◆ Activity
Set down word for word the lines that begin the entries and run through the line containing "The width and height of the screenshot is (1200, 800).". Give nothing further.

◆ Materials provided
=====
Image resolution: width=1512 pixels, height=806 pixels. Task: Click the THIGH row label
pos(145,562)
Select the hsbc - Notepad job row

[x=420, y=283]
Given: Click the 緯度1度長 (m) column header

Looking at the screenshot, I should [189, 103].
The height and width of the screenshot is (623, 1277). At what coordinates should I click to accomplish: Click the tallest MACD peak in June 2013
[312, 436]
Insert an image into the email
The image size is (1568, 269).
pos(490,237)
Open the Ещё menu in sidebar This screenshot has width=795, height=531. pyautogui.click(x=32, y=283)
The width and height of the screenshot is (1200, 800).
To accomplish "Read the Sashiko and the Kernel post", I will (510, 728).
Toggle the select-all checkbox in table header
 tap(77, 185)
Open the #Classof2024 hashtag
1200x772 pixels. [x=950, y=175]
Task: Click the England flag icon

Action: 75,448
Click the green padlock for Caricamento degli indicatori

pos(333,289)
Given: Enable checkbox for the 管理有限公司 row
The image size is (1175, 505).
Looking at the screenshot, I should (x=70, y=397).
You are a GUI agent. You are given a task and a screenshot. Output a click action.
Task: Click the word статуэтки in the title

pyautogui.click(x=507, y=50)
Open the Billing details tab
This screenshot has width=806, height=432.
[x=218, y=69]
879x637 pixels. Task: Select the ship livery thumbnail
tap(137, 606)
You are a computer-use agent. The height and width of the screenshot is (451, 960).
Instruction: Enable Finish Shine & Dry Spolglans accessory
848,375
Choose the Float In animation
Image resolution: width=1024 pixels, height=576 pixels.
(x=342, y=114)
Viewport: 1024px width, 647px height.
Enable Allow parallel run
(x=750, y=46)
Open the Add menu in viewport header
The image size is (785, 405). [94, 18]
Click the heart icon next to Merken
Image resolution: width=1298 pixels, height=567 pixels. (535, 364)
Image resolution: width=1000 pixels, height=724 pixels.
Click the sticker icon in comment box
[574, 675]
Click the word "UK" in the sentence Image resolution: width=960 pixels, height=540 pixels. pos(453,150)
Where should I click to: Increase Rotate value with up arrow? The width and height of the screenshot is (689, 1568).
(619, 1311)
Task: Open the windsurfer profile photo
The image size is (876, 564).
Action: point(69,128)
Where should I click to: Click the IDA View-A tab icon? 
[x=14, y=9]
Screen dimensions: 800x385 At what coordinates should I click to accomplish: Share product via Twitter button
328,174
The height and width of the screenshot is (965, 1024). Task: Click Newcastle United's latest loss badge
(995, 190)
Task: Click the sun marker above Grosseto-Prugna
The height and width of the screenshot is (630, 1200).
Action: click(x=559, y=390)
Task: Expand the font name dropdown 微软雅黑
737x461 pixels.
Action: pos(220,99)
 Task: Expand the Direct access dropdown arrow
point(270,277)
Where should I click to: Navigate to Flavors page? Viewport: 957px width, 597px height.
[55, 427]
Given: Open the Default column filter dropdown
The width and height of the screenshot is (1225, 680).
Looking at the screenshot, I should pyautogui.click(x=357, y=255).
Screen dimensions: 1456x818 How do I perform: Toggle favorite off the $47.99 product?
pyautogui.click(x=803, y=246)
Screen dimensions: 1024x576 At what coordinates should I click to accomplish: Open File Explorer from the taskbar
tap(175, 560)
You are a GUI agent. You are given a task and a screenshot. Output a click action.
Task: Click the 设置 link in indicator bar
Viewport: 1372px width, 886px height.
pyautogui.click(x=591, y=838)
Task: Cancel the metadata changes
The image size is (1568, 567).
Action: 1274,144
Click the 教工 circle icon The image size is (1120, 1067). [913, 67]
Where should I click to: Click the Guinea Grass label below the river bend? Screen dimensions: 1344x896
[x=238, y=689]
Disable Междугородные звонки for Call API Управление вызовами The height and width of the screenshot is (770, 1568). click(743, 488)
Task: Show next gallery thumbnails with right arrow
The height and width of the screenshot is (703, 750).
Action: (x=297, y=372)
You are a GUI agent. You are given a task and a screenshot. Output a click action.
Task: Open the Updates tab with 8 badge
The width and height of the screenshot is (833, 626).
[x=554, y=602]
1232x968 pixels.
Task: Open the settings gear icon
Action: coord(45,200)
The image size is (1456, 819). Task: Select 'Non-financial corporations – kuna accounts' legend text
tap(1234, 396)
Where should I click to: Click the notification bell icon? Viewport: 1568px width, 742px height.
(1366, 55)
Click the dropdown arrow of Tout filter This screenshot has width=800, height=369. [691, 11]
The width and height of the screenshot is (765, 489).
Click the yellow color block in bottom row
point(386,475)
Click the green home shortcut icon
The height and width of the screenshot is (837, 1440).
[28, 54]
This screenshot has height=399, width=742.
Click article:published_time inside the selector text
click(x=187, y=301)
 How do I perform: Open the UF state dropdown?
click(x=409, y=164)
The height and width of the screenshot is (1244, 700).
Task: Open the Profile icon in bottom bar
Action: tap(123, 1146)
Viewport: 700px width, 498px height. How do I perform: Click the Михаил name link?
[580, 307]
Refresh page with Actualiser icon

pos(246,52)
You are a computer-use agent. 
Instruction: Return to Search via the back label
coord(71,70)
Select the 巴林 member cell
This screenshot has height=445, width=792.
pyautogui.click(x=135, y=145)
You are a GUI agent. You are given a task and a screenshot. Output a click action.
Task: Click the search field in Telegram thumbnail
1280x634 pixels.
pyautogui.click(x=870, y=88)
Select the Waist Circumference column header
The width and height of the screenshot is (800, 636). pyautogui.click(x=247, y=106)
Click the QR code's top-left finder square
=====
◆ Answer
Image resolution: width=1512 pixels, height=806 pixels. Task: Click the THIGH row label
pos(145,562)
Select the hsbc - Notepad job row

[x=420, y=283]
Given: Click the 緯度1度長 (m) column header

Looking at the screenshot, I should [189, 103].
The height and width of the screenshot is (623, 1277). At what coordinates should I click to accomplish: Click the tallest MACD peak in June 2013
[312, 436]
Insert an image into the email
The image size is (1568, 269).
pos(490,237)
Open the Ещё menu in sidebar This screenshot has width=795, height=531. pyautogui.click(x=32, y=283)
The width and height of the screenshot is (1200, 800).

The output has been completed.